Personal information
- Born: March 7, 1919 Løkken Verk, Norway
- Died: March 3, 1945 (aged 25) Emilia-Romagna, Italy
- Height: 5 ft 6½ in

Sport
- Sport: Ski jumping
- Club: Løkken IF, Norway Ski Club

= Torger Tokle =

Norwegian-American ski jumper

Torger Tokle (March 7, 1919 - March 3, 1945) was a Norwegian-born American ski jumper and military officer. During his six-year jumping career he won 42 of 48 tournaments and set 24 hill records. He died in action during the battle of Iola di Montese in Italy in 1945. In 1959 he was inducted into the U.S. Ski and Snowboard Hall of Fame.

==Biography==
Tokle was born in Løkken Verk, a village in Meldal Municipality in Sør-Trøndelag county, Norway. His father was a Norwegian mining official, who raised his 20 children in the sport, and skied himself until he was well past 70. Torger started skiing aged three, and at six was already competitively jumped from forty-meter hills. On January 29, 1939 he moved to the United States and settled in Brooklyn, New York. In 1940, he won every tournament he entered, except for the national title, which was taken by Alf Engen. Tokle never lost to Engen after that, and won the national title the following year.

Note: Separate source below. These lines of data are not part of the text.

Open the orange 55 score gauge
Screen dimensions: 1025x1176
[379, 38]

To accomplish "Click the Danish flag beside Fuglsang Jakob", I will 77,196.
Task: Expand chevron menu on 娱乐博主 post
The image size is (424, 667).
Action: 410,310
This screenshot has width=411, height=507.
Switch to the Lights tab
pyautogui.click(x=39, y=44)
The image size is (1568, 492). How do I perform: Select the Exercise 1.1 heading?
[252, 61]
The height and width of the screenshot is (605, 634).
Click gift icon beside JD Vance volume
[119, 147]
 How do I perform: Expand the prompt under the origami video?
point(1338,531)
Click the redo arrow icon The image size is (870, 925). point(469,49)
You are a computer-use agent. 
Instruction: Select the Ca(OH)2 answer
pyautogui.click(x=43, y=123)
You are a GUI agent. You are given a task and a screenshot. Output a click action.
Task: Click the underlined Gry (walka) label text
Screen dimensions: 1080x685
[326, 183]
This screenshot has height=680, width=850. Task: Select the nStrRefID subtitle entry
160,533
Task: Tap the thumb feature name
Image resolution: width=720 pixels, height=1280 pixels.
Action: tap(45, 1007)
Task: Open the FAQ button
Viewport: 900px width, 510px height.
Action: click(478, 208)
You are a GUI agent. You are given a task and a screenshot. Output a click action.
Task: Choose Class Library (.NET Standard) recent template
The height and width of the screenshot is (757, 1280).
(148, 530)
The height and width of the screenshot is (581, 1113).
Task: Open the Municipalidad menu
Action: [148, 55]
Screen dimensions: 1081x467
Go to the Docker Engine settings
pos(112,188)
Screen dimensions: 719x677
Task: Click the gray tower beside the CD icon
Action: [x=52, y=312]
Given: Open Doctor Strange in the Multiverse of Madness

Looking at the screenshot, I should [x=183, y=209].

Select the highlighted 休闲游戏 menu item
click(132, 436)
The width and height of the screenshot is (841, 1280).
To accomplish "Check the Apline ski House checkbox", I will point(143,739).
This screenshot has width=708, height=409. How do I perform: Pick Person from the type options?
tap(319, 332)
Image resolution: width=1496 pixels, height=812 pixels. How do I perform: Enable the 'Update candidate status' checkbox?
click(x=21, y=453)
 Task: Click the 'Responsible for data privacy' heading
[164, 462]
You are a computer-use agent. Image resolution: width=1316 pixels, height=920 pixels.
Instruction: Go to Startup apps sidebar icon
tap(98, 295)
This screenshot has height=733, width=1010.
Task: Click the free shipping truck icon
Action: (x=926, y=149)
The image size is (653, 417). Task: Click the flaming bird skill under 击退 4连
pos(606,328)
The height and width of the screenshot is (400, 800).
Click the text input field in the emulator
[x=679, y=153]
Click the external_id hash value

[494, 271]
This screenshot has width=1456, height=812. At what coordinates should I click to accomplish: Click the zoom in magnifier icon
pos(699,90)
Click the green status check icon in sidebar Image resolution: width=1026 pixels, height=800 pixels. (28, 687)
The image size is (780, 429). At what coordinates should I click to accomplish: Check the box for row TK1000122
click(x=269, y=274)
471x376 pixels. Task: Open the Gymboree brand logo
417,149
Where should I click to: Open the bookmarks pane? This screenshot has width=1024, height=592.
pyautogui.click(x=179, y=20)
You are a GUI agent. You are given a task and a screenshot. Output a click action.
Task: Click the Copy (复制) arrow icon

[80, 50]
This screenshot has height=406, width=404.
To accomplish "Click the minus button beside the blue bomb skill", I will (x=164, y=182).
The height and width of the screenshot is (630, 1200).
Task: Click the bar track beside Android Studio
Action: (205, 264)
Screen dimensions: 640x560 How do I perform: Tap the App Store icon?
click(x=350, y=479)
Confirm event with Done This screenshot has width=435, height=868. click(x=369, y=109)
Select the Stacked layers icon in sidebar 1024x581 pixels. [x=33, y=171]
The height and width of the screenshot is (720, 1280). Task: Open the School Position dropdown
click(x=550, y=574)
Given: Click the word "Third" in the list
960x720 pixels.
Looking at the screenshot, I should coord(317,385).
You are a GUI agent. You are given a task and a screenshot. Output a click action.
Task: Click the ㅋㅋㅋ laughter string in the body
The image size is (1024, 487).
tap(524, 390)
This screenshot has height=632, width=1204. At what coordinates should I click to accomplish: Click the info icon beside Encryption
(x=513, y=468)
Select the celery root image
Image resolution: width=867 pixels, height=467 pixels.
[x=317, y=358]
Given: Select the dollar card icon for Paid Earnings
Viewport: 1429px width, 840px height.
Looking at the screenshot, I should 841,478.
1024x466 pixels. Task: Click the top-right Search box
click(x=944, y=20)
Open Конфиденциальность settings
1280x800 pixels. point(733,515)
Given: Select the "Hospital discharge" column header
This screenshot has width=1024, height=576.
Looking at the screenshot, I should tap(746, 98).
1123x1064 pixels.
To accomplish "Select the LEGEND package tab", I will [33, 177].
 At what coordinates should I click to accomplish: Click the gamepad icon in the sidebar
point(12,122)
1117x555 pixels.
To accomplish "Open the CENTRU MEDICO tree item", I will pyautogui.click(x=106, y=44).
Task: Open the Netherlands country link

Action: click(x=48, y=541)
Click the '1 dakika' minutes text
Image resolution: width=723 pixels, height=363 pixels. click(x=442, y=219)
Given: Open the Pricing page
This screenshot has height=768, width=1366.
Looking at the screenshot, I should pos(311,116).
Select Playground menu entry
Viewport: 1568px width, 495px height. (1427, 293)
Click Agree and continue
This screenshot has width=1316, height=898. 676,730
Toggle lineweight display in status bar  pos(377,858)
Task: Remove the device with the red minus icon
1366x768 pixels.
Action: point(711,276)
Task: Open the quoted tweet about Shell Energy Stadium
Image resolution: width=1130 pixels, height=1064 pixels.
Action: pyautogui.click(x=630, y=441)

In October 1942 he enlisted in the US army, serving first in the infantry and then in the 10th Mountain Division, where he joined an assortment of the finest skiers in North America. Their numbers included Walter Prager, Peter Gabriel, Friedl Pfeiffer, and Ludwig Foeger.

Tokle was killed during Operation Encore. While he and his ammunition carrier, Arthur Tokola, attempted to neutralize a German machine gun position with a bazooka, an enemy artillery round detonated the bazooka shells carried by Tokola on his back, killing both men. Tokle was well liked by his fellow soldiers, and his death affected many of them; one considered Tokle's death "the worst day of the war".

After his death, Torger's brothers Kyrre and Arthur E. Tokle moved to the U.S., becoming established ski jumpers and coaches.